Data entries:
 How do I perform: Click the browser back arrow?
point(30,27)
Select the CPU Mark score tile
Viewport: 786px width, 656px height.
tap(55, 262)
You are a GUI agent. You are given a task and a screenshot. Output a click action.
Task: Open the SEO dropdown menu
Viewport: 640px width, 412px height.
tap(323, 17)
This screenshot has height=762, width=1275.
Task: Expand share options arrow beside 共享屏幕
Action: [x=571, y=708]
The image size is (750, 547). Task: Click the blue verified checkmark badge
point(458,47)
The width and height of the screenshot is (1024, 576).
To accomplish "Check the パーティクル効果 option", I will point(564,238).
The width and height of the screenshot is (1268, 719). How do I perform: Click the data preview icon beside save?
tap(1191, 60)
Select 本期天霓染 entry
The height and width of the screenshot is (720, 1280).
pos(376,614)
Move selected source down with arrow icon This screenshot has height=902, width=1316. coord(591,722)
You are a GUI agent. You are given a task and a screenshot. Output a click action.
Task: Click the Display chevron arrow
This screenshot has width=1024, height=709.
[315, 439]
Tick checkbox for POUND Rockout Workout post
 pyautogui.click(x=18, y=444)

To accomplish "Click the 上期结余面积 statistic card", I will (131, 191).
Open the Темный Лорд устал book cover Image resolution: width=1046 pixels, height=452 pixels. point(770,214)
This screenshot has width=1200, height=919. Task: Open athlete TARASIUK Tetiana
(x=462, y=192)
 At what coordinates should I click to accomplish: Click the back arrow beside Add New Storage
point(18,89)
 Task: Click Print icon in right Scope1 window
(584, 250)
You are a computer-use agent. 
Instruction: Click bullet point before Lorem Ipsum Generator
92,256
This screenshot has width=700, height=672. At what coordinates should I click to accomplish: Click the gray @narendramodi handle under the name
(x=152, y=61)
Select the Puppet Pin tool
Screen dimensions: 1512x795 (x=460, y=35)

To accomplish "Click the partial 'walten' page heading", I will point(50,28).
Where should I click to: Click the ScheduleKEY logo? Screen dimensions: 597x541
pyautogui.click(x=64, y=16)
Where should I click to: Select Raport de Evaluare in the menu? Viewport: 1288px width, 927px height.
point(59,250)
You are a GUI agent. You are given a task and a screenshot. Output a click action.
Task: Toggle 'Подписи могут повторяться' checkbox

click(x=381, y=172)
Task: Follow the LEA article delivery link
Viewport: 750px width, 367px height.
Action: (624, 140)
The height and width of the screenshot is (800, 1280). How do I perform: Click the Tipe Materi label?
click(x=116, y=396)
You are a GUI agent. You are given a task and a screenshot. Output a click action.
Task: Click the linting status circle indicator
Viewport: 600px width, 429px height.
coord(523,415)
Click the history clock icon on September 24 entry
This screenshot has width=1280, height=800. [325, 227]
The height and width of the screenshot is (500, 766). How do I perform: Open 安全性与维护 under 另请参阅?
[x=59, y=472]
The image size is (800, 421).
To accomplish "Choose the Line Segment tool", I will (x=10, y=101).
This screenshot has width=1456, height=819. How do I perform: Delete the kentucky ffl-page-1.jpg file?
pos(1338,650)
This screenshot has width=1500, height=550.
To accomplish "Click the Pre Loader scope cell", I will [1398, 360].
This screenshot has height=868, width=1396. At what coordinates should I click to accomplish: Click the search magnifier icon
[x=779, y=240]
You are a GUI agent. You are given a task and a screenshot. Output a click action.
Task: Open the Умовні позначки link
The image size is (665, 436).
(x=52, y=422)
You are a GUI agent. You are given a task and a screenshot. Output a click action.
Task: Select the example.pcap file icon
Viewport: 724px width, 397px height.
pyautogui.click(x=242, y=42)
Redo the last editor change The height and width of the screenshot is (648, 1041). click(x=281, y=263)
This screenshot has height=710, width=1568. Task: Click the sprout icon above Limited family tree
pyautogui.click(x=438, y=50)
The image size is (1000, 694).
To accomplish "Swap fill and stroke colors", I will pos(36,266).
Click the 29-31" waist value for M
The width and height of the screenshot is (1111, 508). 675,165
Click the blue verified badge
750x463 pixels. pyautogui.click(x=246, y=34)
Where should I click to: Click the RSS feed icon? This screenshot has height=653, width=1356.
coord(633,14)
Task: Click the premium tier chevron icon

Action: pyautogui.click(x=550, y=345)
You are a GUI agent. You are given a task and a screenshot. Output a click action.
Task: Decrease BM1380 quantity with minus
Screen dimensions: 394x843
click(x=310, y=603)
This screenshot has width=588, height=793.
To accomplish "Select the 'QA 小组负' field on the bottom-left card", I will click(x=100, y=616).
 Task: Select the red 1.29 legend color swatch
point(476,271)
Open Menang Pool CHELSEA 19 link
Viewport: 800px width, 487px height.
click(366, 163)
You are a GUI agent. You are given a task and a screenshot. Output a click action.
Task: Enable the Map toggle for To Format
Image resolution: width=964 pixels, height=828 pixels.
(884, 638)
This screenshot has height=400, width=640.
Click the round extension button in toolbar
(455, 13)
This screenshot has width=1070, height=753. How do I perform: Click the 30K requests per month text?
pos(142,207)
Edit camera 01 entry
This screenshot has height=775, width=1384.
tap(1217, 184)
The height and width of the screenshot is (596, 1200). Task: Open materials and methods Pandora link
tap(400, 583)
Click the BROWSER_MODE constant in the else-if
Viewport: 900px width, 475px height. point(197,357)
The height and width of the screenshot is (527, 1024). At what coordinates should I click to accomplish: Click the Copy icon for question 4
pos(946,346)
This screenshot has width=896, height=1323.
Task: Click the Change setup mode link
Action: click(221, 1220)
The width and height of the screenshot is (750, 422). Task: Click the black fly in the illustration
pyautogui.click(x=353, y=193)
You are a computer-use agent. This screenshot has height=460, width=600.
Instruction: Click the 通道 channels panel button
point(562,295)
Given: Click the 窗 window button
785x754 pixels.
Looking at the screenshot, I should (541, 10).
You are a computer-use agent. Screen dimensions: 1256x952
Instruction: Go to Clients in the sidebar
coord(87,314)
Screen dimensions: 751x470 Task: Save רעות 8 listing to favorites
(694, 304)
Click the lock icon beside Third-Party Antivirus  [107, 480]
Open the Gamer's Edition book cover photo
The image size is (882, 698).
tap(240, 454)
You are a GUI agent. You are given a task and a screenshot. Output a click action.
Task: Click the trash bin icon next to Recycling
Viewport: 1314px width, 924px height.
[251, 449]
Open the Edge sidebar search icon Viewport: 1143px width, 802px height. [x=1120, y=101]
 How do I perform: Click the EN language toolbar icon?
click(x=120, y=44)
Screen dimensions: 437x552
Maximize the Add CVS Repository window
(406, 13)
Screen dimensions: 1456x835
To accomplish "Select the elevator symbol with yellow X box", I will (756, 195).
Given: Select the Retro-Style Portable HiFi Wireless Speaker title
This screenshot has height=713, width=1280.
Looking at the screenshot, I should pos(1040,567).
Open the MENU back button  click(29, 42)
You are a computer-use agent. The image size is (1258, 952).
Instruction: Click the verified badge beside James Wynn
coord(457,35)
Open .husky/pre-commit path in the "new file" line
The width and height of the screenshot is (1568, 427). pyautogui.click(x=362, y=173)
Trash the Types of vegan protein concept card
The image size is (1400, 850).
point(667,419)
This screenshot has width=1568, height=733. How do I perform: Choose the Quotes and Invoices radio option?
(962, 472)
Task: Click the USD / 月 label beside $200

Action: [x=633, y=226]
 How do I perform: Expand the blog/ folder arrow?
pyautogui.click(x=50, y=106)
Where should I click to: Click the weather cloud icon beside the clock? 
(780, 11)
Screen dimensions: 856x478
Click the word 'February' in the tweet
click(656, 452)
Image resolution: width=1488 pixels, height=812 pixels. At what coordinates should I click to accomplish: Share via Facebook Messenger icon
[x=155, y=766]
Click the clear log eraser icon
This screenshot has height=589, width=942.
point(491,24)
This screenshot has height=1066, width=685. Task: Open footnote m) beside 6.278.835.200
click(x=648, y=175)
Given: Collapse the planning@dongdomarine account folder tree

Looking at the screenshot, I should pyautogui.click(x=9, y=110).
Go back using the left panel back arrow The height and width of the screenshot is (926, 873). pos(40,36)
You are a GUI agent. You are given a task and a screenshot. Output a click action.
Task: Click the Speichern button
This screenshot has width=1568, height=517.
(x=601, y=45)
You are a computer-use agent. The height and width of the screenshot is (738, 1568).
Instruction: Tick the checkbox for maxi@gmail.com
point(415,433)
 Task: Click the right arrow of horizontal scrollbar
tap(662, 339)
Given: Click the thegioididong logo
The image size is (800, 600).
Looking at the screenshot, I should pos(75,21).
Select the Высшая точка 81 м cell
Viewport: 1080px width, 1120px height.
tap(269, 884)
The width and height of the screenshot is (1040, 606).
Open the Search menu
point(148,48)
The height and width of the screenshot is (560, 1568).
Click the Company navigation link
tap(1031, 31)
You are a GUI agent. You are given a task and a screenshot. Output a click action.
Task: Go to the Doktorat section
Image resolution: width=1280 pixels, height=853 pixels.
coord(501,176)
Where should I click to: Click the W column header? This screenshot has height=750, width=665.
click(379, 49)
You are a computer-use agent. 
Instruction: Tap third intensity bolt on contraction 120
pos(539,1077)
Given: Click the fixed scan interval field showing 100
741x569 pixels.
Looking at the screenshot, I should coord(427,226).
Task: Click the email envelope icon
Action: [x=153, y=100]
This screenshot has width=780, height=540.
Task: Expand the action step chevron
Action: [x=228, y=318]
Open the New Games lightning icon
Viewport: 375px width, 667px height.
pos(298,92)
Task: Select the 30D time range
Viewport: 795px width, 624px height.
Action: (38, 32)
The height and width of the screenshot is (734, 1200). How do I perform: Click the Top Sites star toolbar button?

* _YOUR INSTRUCTIONS_: Above are some lines. Repeat exactly, and only, those from the line that has "The width and height of the screenshot is (1024, 576)." through the line that has "Task: Click the linting".

* _WORKED SOLUTION_:
The width and height of the screenshot is (1024, 576).
To accomplish "Check the パーティクル効果 option", I will point(564,238).
The width and height of the screenshot is (1268, 719). How do I perform: Click the data preview icon beside save?
tap(1191, 60)
Select 本期天霓染 entry
The height and width of the screenshot is (720, 1280).
pos(376,614)
Move selected source down with arrow icon This screenshot has height=902, width=1316. coord(591,722)
You are a GUI agent. You are given a task and a screenshot. Output a click action.
Task: Click the Display chevron arrow
This screenshot has width=1024, height=709.
[315, 439]
Tick checkbox for POUND Rockout Workout post
 pyautogui.click(x=18, y=444)

To accomplish "Click the 上期结余面积 statistic card", I will (131, 191).
Open the Темный Лорд устал book cover Image resolution: width=1046 pixels, height=452 pixels. point(770,214)
This screenshot has width=1200, height=919. Task: Open athlete TARASIUK Tetiana
(x=462, y=192)
 At what coordinates should I click to accomplish: Click the back arrow beside Add New Storage
point(18,89)
 Task: Click Print icon in right Scope1 window
(584, 250)
You are a computer-use agent. 
Instruction: Click bullet point before Lorem Ipsum Generator
92,256
This screenshot has width=700, height=672. At what coordinates should I click to accomplish: Click the gray @narendramodi handle under the name
(x=152, y=61)
Select the Puppet Pin tool
Screen dimensions: 1512x795 (x=460, y=35)

To accomplish "Click the partial 'walten' page heading", I will point(50,28).
Where should I click to: Click the ScheduleKEY logo? Screen dimensions: 597x541
pyautogui.click(x=64, y=16)
Where should I click to: Select Raport de Evaluare in the menu? Viewport: 1288px width, 927px height.
point(59,250)
You are a GUI agent. You are given a task and a screenshot. Output a click action.
Task: Toggle 'Подписи могут повторяться' checkbox

click(x=381, y=172)
Task: Follow the LEA article delivery link
Viewport: 750px width, 367px height.
Action: (624, 140)
The height and width of the screenshot is (800, 1280). How do I perform: Click the Tipe Materi label?
click(x=116, y=396)
You are a GUI agent. You are given a task and a screenshot. Output a click action.
Task: Click the linting status circle indicator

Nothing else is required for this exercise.